Compare roles in health

Not sure where to start with the hundreds of NHS careers? Use our compare roles section to get bite-size information on the entry requirements and training, pay and conditions, prospects and skills needed of up to three roles. If there is something that you think you could do, then get more in-depth information on the role.

Don't forget, you can also save your role comparisons by registering with us.  

  1. Haematology (doctor)

    Haematologists diagnose and clinically manage disorders of the blood and bone marrow. They also provide clinical support for the haematology diagnostic laboratory including the blood bank.

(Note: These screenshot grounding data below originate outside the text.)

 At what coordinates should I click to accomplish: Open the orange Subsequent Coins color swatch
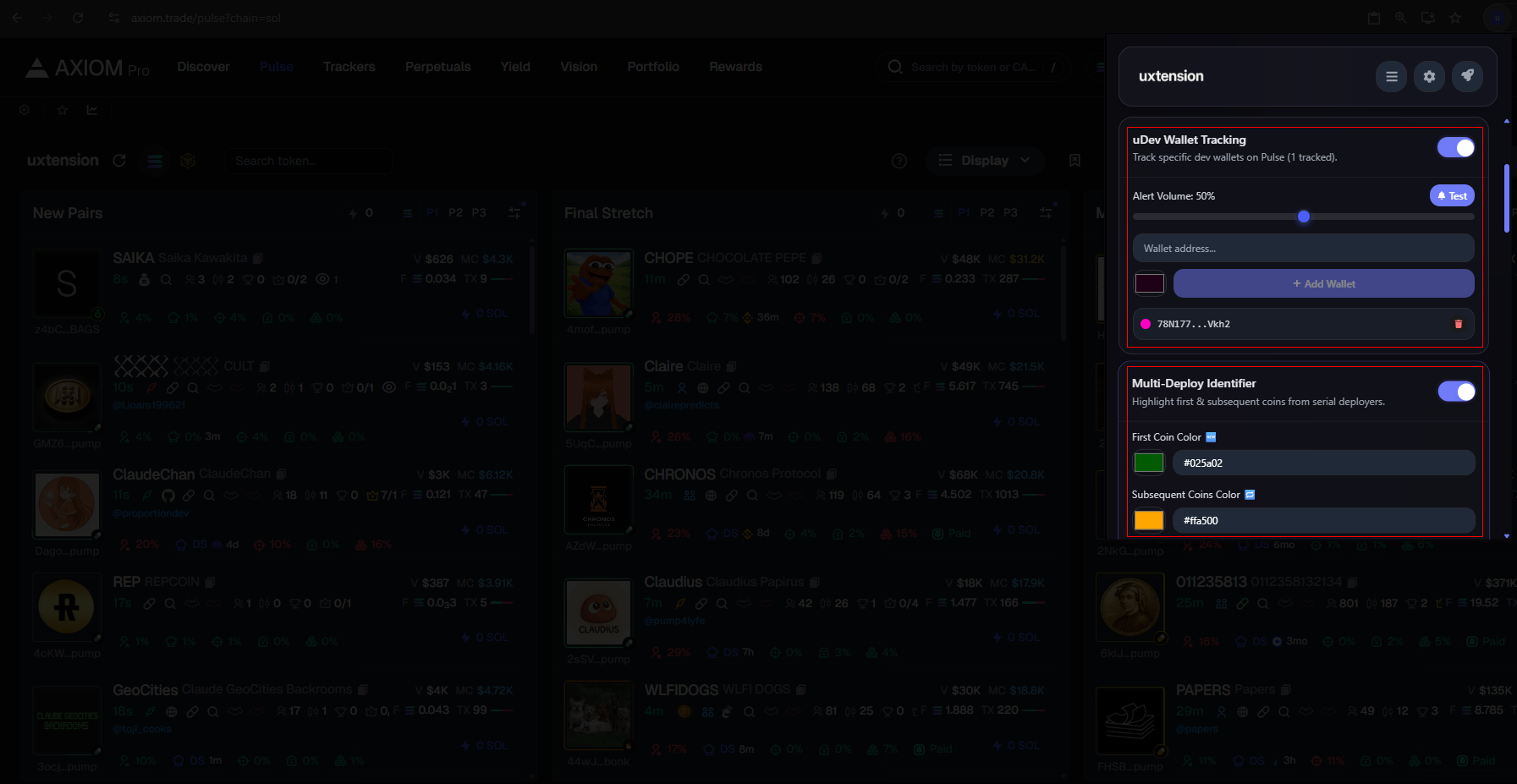[x=1148, y=520]
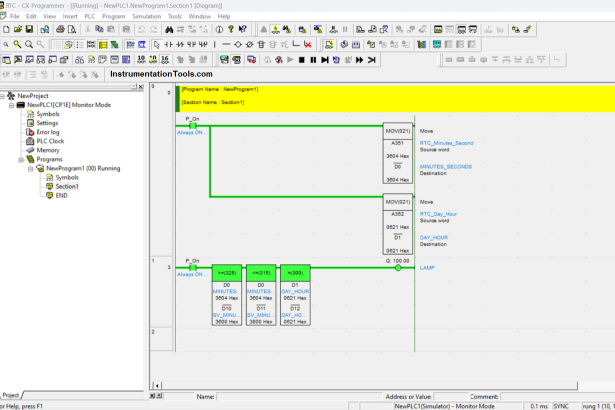Click the New file toolbar icon
615x410 pixels.
[x=6, y=30]
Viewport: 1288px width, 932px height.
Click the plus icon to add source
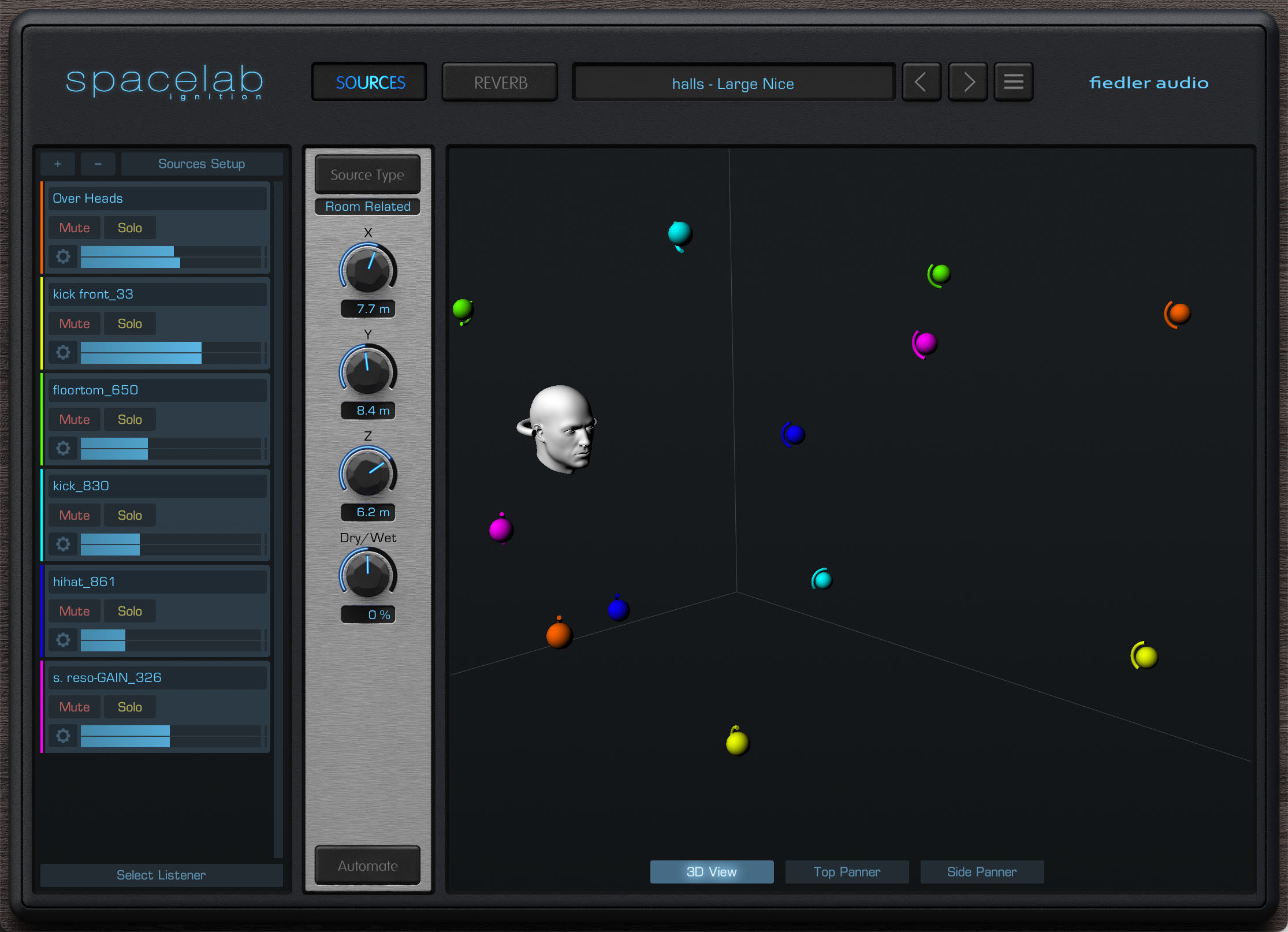58,164
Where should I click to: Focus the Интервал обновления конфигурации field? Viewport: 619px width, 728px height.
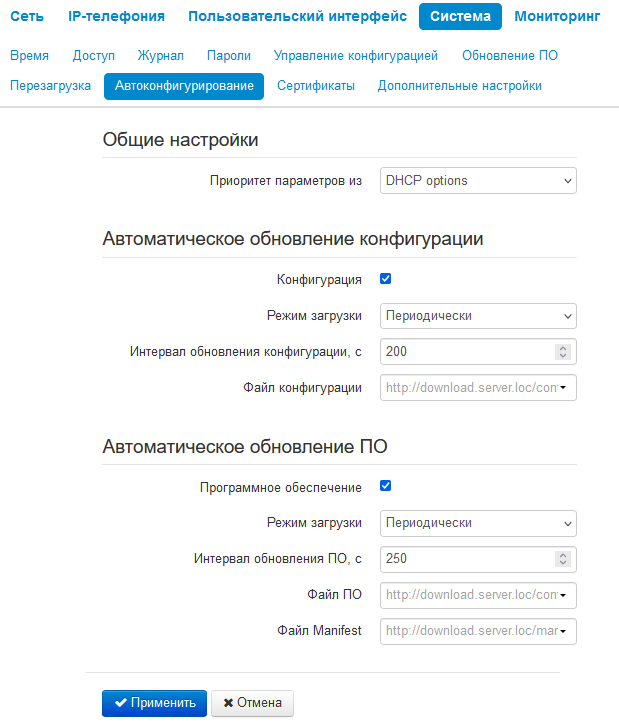click(478, 351)
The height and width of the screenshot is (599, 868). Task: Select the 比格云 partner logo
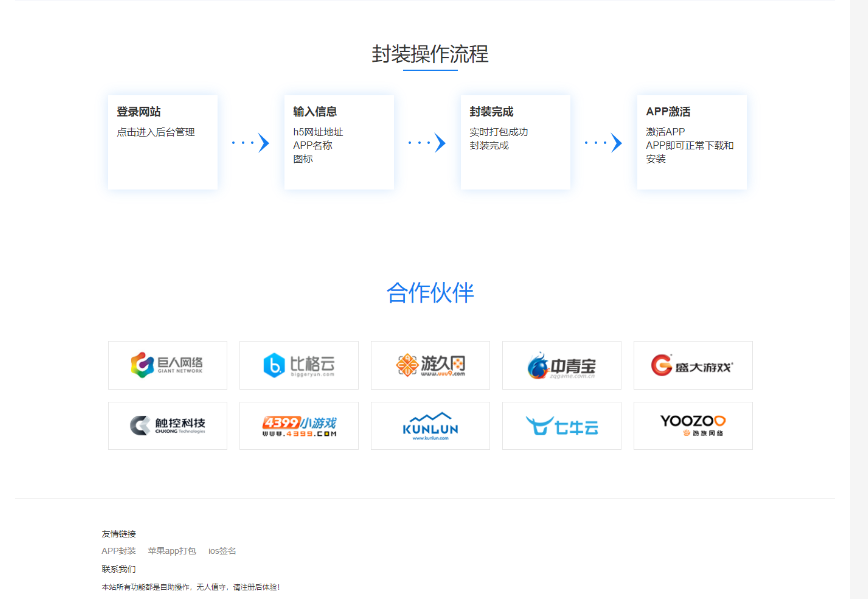[298, 365]

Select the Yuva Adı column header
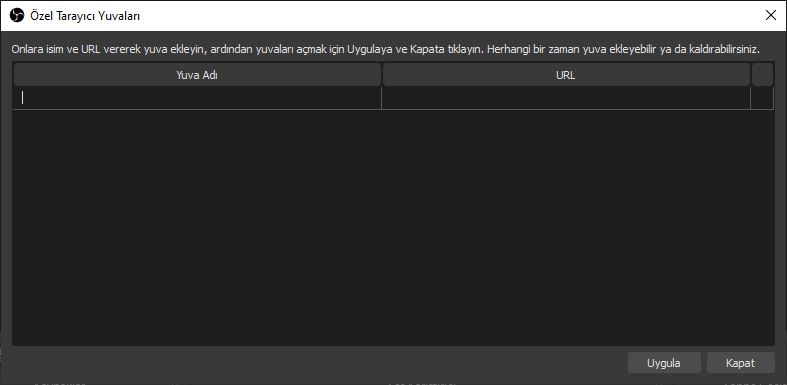point(197,75)
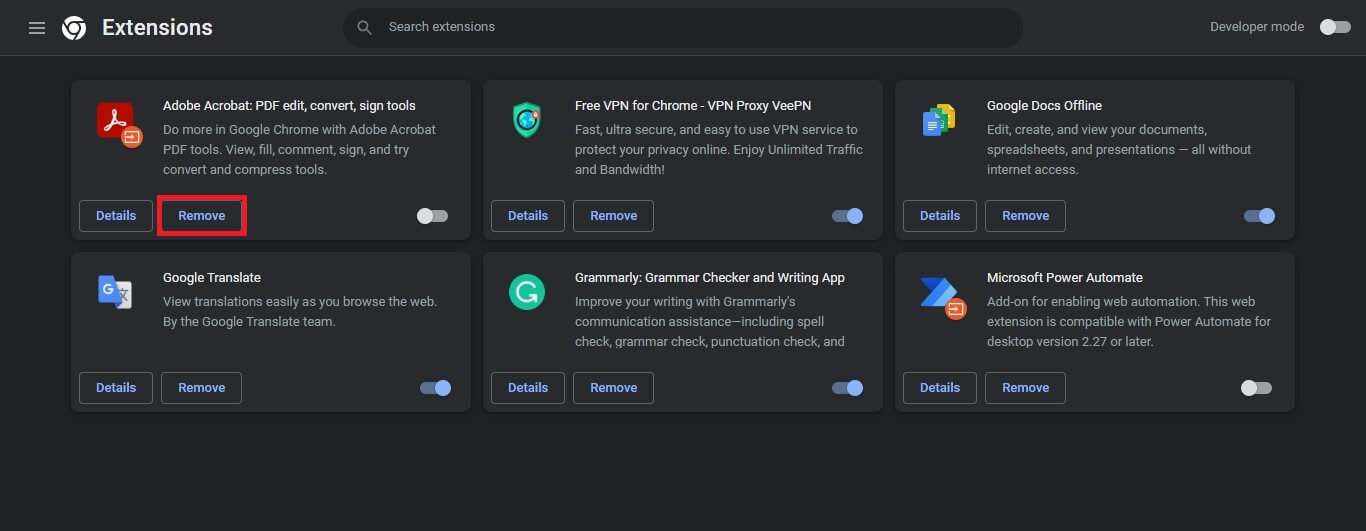Click the Microsoft Power Automate icon

(x=940, y=294)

    You'll follow are set pattern of training which usually starts with a five year first degree in medicine and two years of foundation training, You'll then undertake two years of core training (CT1-2), followed by five years of specialist training (ST3-7. This period of training will include completing your royal college exams. Length of training can vary according to your circumstances.
    Doctors may work up to 48 hours a week. The working hours may sometimes extend beyond the normal working day to include early mornings, evenings and weekends. On call likely. Pay scales (2017): Consultants earn between £76,761 and £103,490.
    The ability to work under-pressure with a willingness to accept new ideas is important. You'll also need good team-working and communication skills. An empathic approach towards patients with chronic and terminal disorders is also vital.
    There are 759 consultants in haematology in England in 2016. Opportunities exist for research and teaching.